:: Work request ::
Whenever the string "height" appears in a line below, please copy the line out.

:: Supplied material ::

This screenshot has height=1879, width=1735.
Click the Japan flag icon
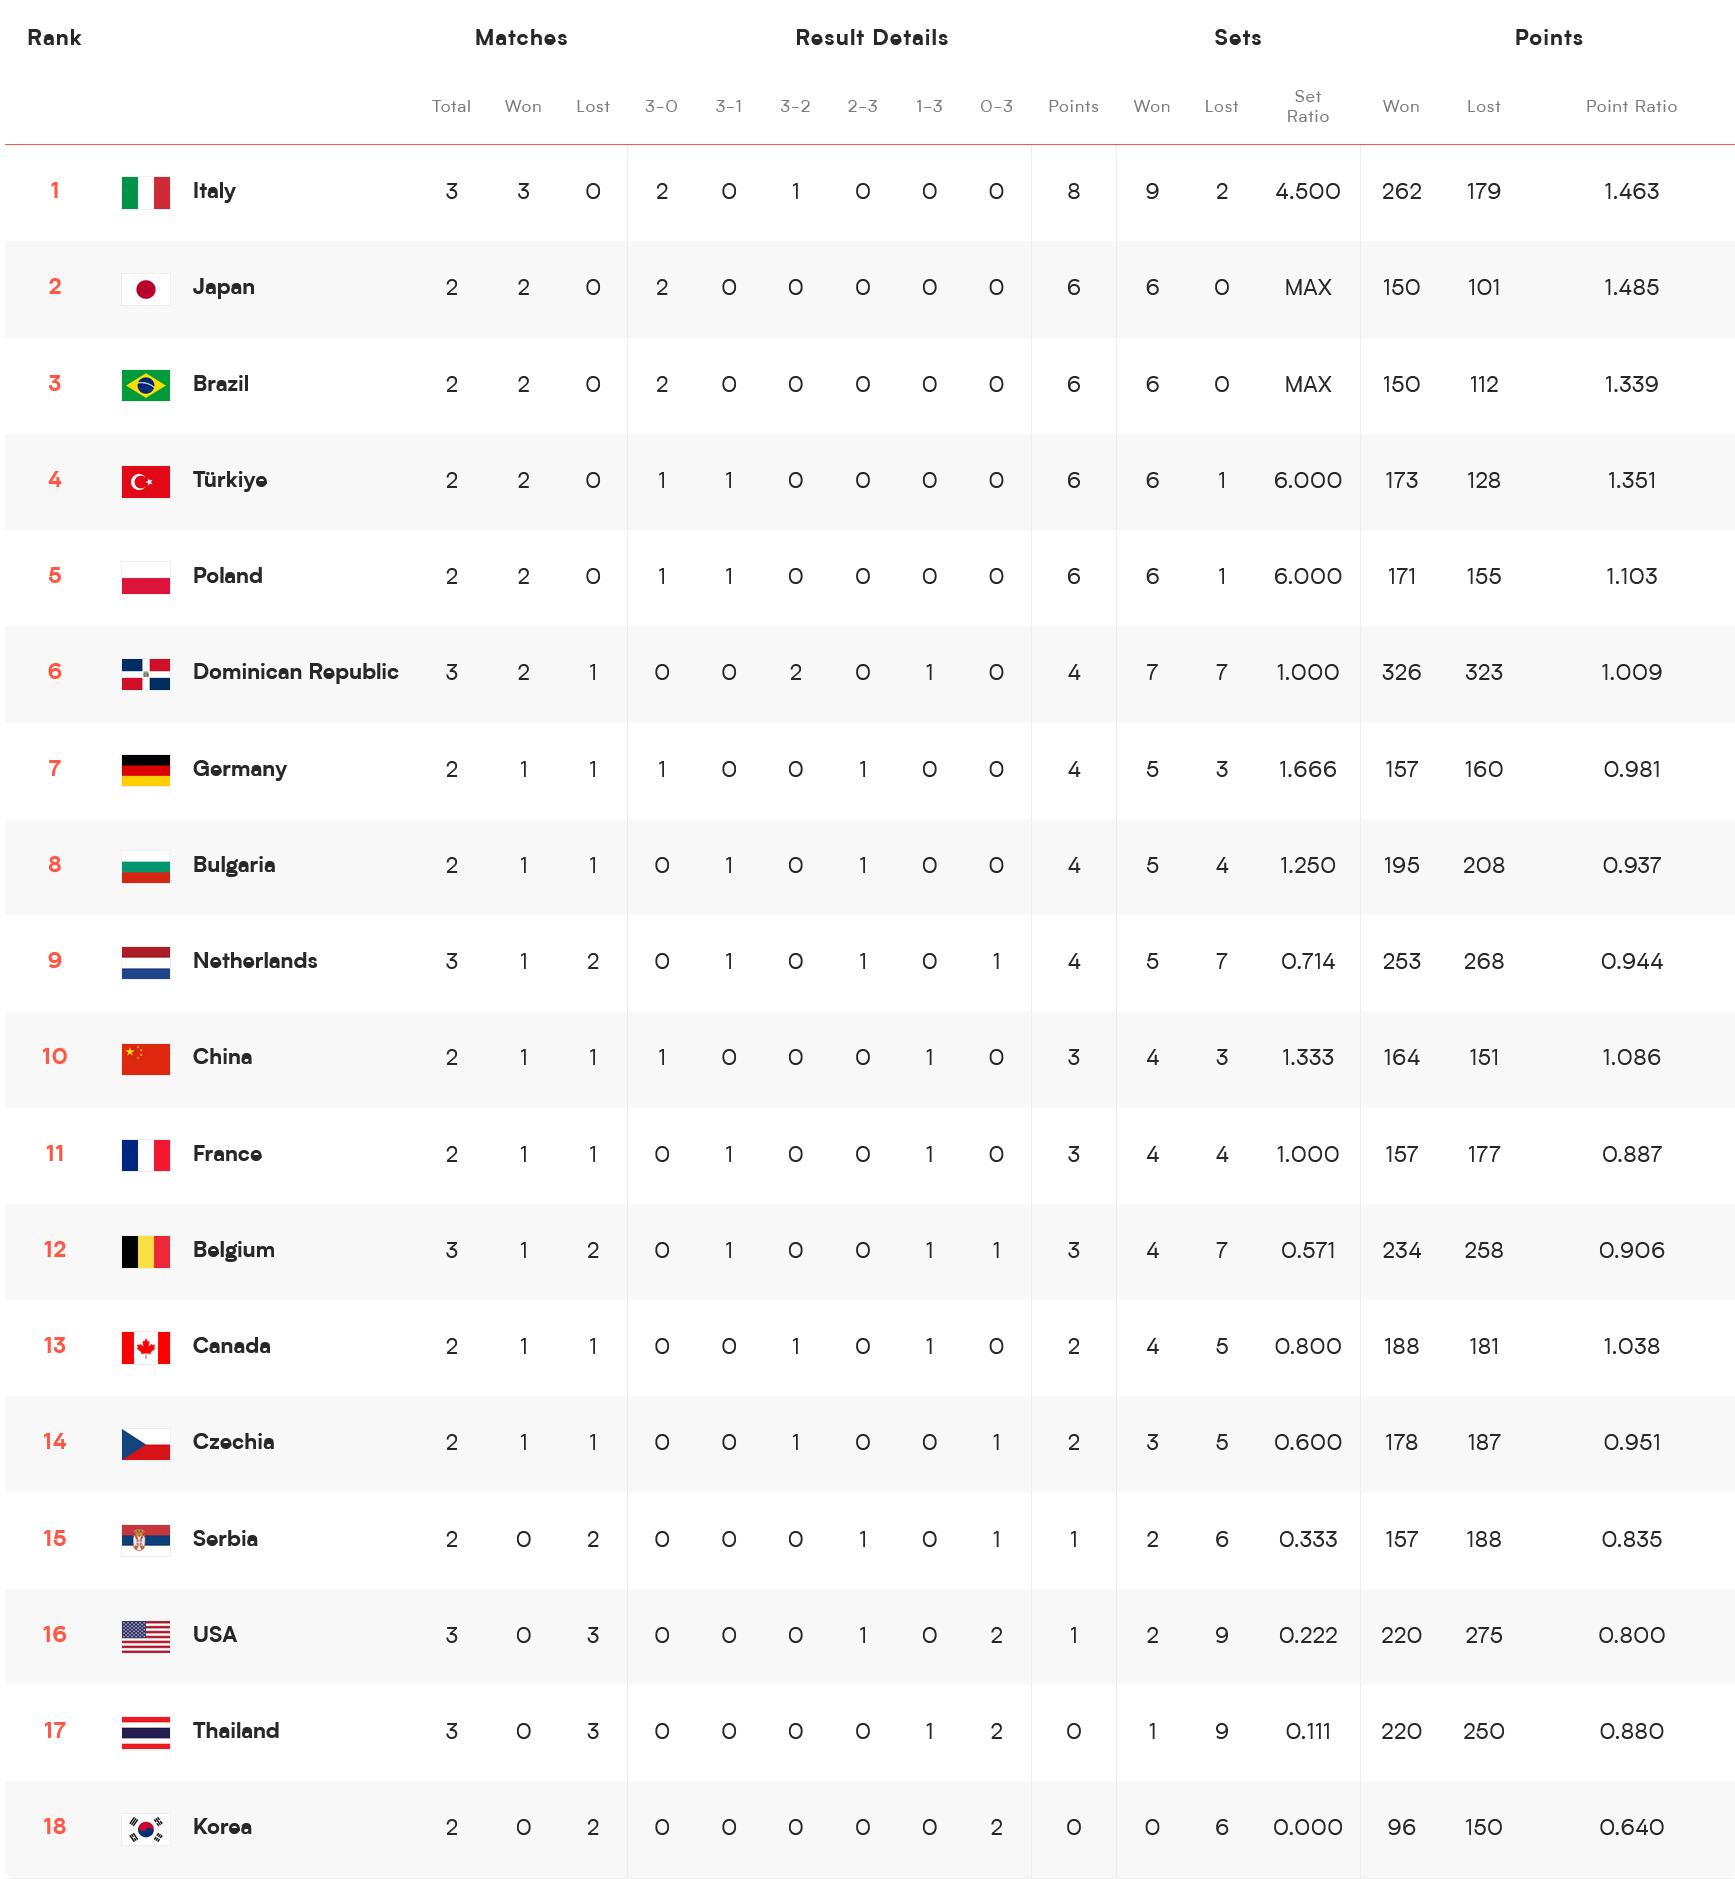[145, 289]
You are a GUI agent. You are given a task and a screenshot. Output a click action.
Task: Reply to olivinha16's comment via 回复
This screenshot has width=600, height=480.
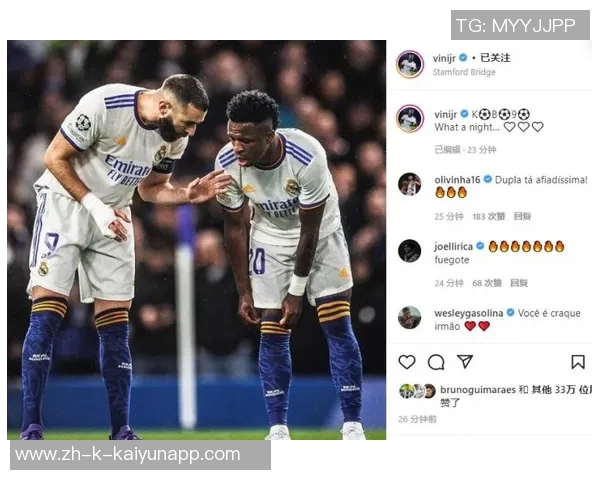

:: Solved problem ::
This screenshot has height=1879, width=1735.
This screenshot has width=600, height=480.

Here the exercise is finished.